_Dataset entries_

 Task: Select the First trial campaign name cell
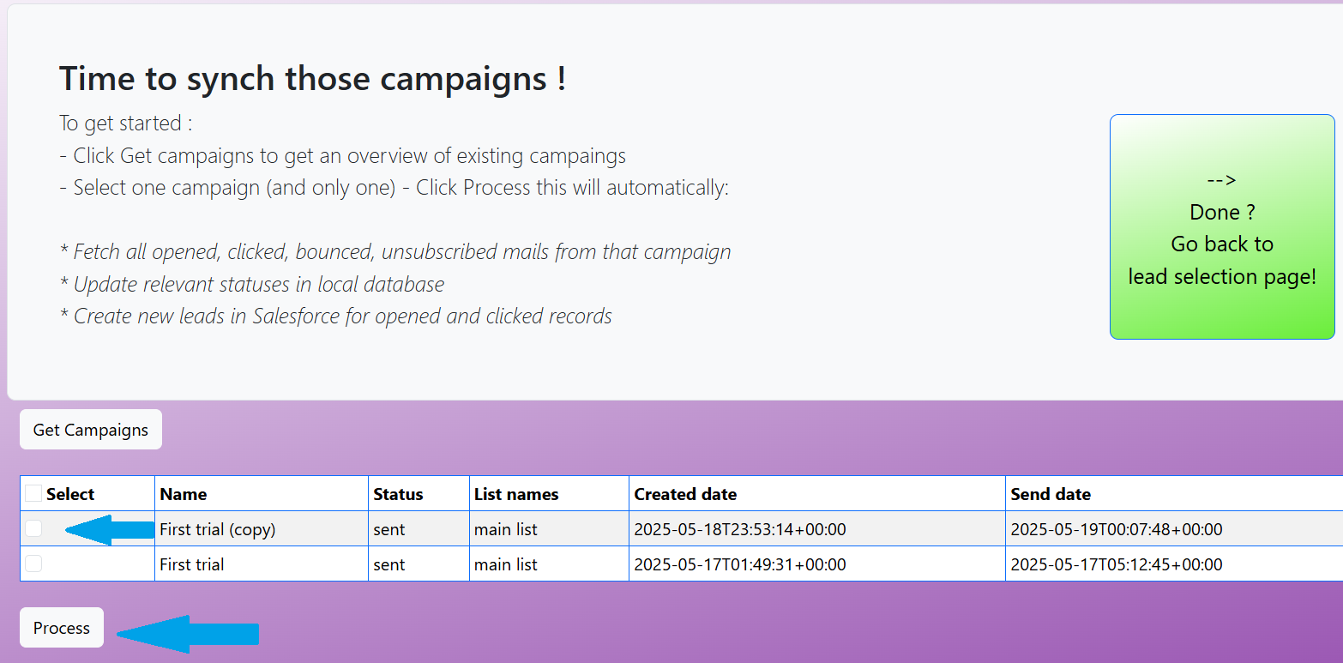click(x=192, y=564)
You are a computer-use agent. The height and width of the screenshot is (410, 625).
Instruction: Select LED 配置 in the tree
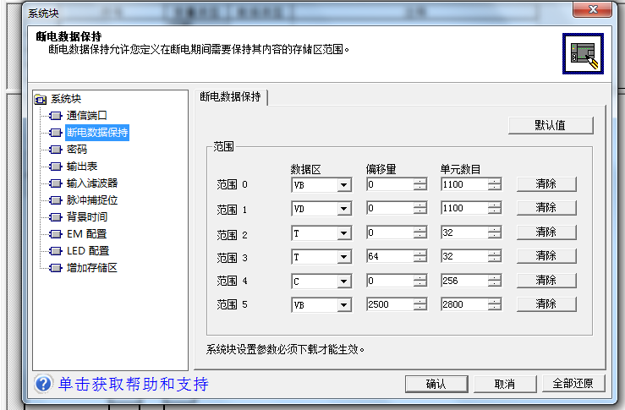pyautogui.click(x=87, y=251)
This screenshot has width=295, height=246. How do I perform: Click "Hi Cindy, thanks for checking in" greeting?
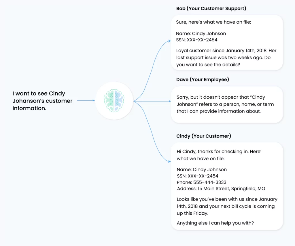(219, 155)
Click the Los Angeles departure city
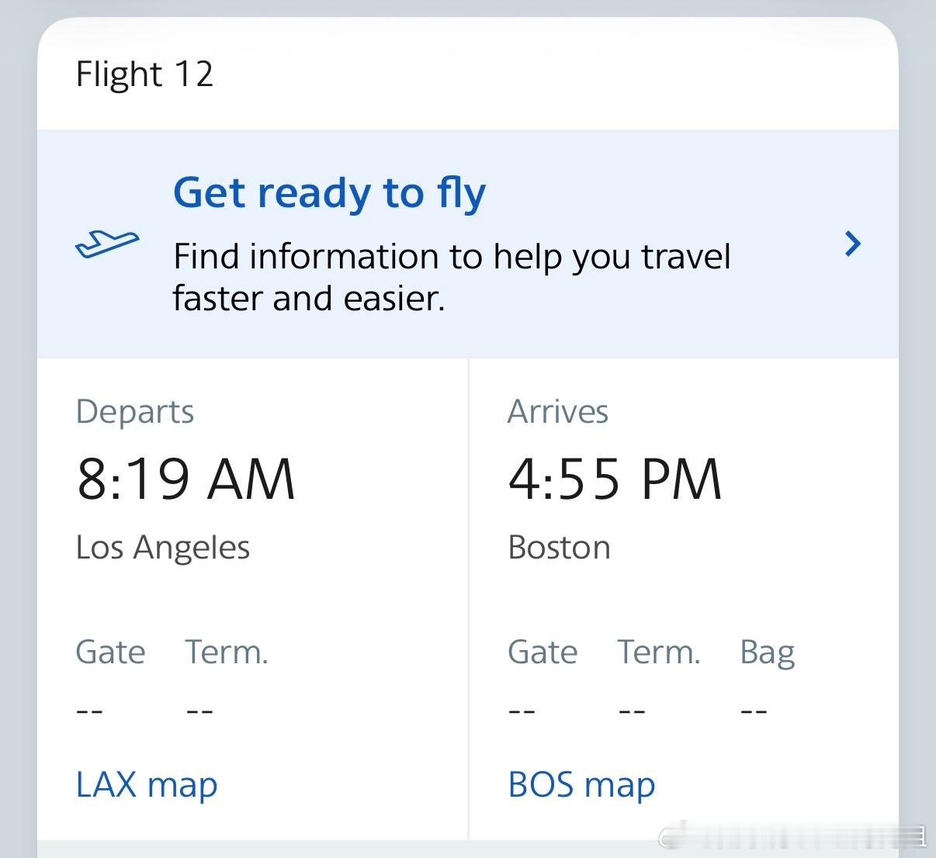Viewport: 936px width, 858px height. tap(163, 548)
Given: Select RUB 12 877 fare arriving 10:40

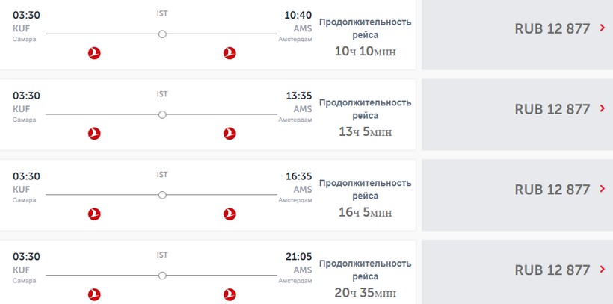Looking at the screenshot, I should coord(552,29).
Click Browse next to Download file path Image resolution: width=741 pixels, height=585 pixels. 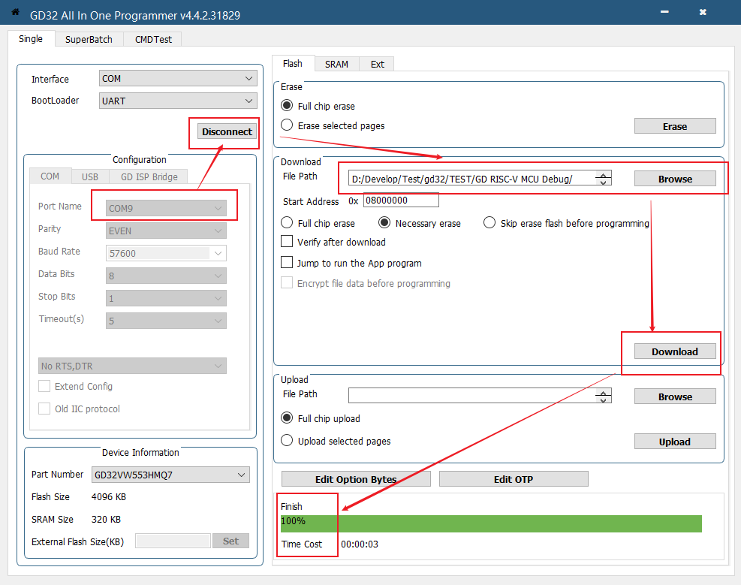click(675, 179)
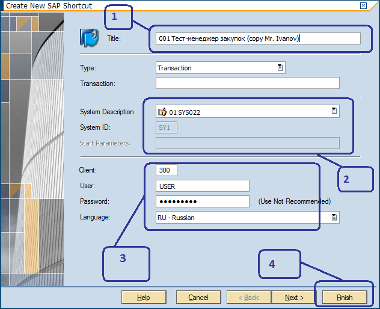This screenshot has width=380, height=309.
Task: Go forward with the Next > button
Action: pos(294,298)
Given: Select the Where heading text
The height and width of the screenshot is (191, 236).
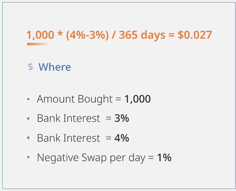Looking at the screenshot, I should [x=55, y=67].
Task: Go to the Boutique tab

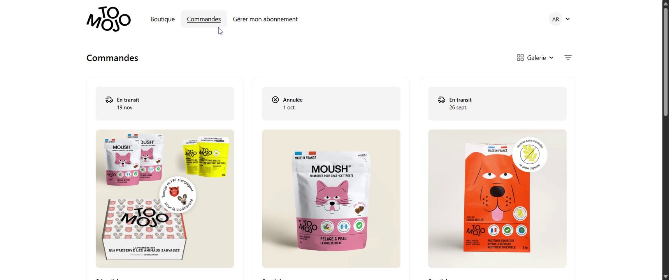Action: (163, 19)
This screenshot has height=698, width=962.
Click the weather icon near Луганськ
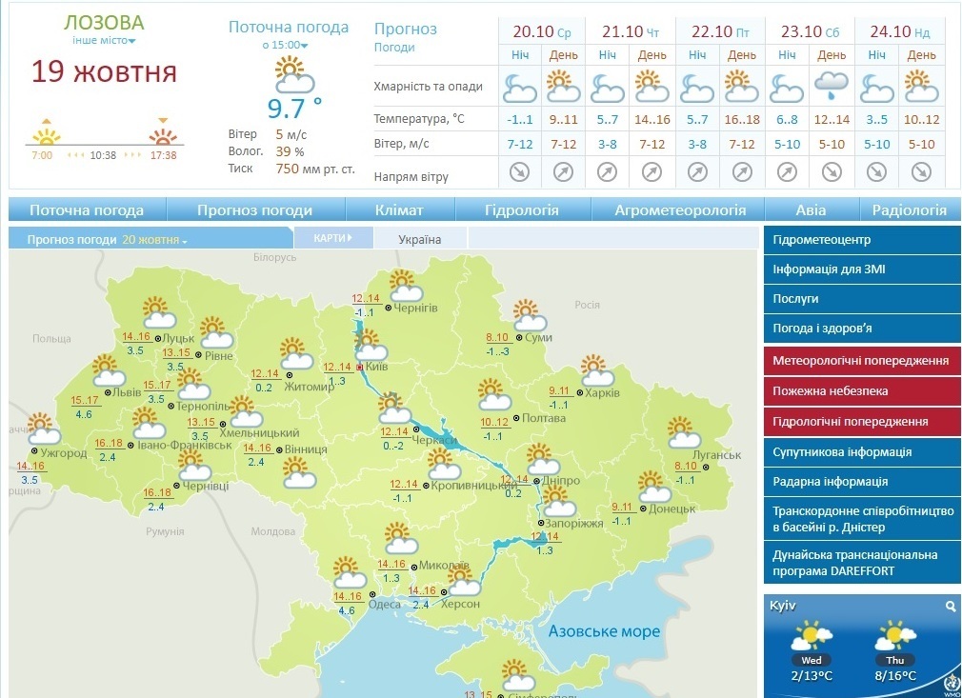[x=684, y=432]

_Exercise instructions_
Retype the line containing "This screenshot has height=698, width=962." and each line after it through the last line of the entries above, exactly, with no pictures and nothing else.

_Exercise output_
This screenshot has height=698, width=962.
Click the weather icon near Луганськ
[x=684, y=432]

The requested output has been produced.